Note that the cache was wiped out right before every tests instance.

Thanks Bruno. I am going to guard the hashing with a CC1 option (something like fmodules-hash-content) and force that flag to be enabled when the frontend implicitly builds a module. We will try to improve the hashing performance later (either improving SHA1 or using MD5 instead of SHA1).

Manman

manmanren updated this revision to Diff 84406.Jan 13 2017, 3:56 PM
manmanren marked 7 inline comments as done.

Add CC1 option to control hashing of the module file content.

manmanren marked an inline comment as done.Jan 13 2017, 3:58 PM
manmanren added inline comments.
include/clang/Serialization/Module.h
19

Definition of ASTFileSignature is moved from Serialization/Module.h to Basic/Module.h so we need to have this include to get the definition.

lib/Serialization/ASTWriter.cpp
1373

Use HSOpts.ModulesHashContent to guard the hashing of module file content. This flag is set to true when we implicitly build a module.

manmanren marked an inline comment as done.Jan 18 2017, 1:47 PM

Ping :]
I am hoping to wrap this up this week. Thanks,
Manman

dexonsmith commandeered this revision.Jan 28 2017, 8:05 PM
dexonsmith added a reviewer: manmanren.

## Activities
• 1. In the code review thread, which flag guards the hashing of module file content in ASTWriter.cpp?
• 2. From the code review thread, extract everything from "Thanks Bruno. I" down to "instead of SHA1).", copying the wording unchanged.
• 3. Translate this sentence from the code review thread into Spanish: "Add CC1 option to control hashing of the module file content."

Saved data entries:

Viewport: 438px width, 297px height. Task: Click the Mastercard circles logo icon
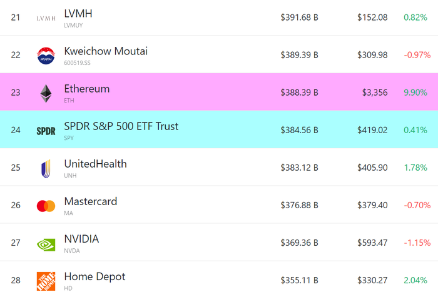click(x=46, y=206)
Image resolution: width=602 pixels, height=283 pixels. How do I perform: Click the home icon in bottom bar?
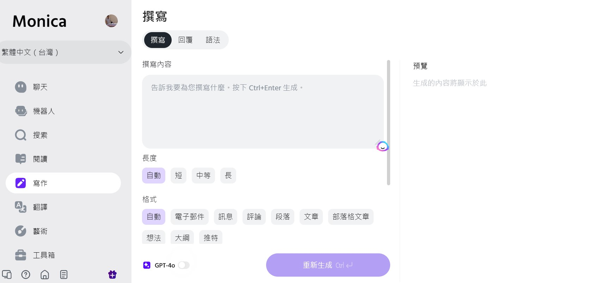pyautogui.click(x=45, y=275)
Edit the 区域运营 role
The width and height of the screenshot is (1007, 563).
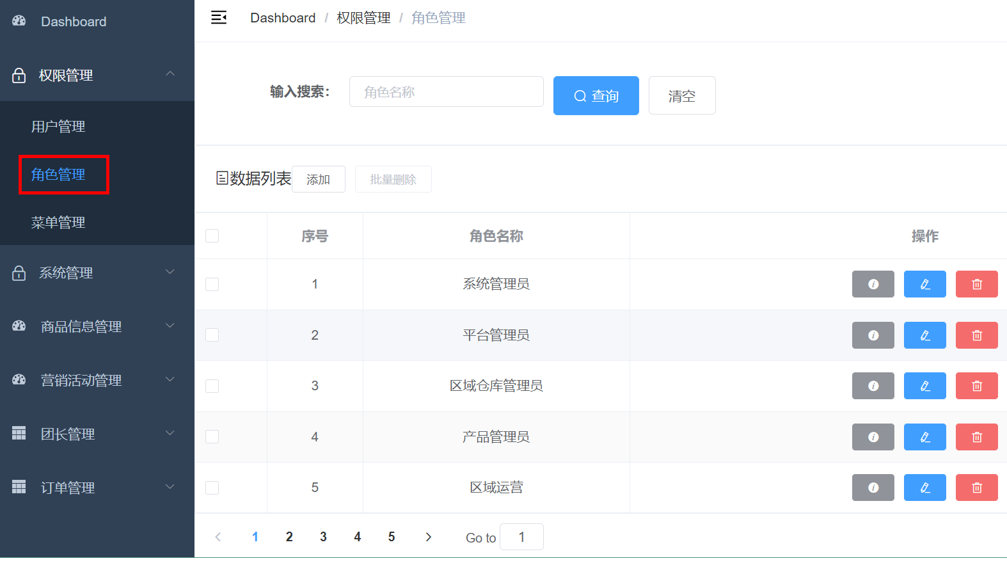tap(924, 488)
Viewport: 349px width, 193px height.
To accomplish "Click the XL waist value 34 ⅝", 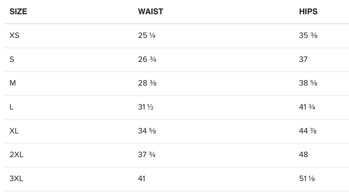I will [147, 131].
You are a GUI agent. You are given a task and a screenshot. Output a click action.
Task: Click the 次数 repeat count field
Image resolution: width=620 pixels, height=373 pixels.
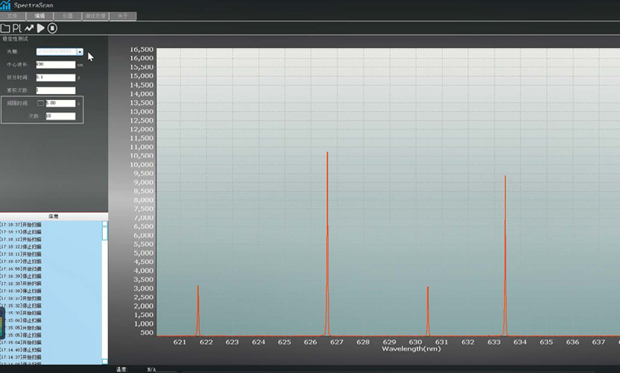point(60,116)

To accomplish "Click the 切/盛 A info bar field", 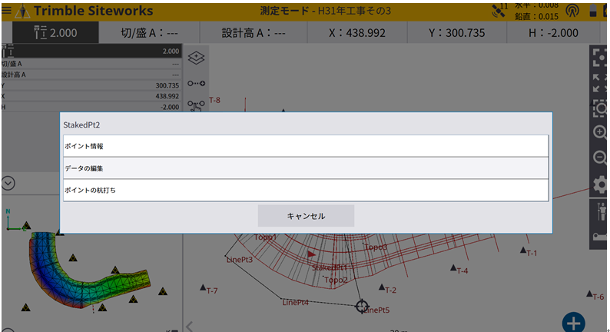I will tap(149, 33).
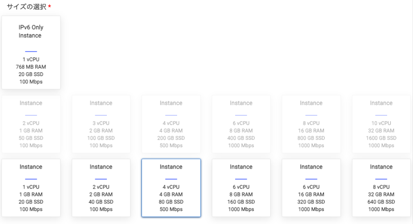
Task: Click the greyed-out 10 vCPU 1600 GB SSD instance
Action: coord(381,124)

## Outputs in order
• 1. HSOpts.ModulesHashContent

• 2.
Thanks Bruno. I am going to guard the hashing with a CC1 option (something like fmodules-hash-content) and force that flag to be enabled when the frontend implicitly builds a module. We will try to improve the hashing performance later (either improving SHA1 or using MD5 instead of SHA1).

• 3. Agregar una opción CC1 para controlar el hashing del contenido del archivo de módulo.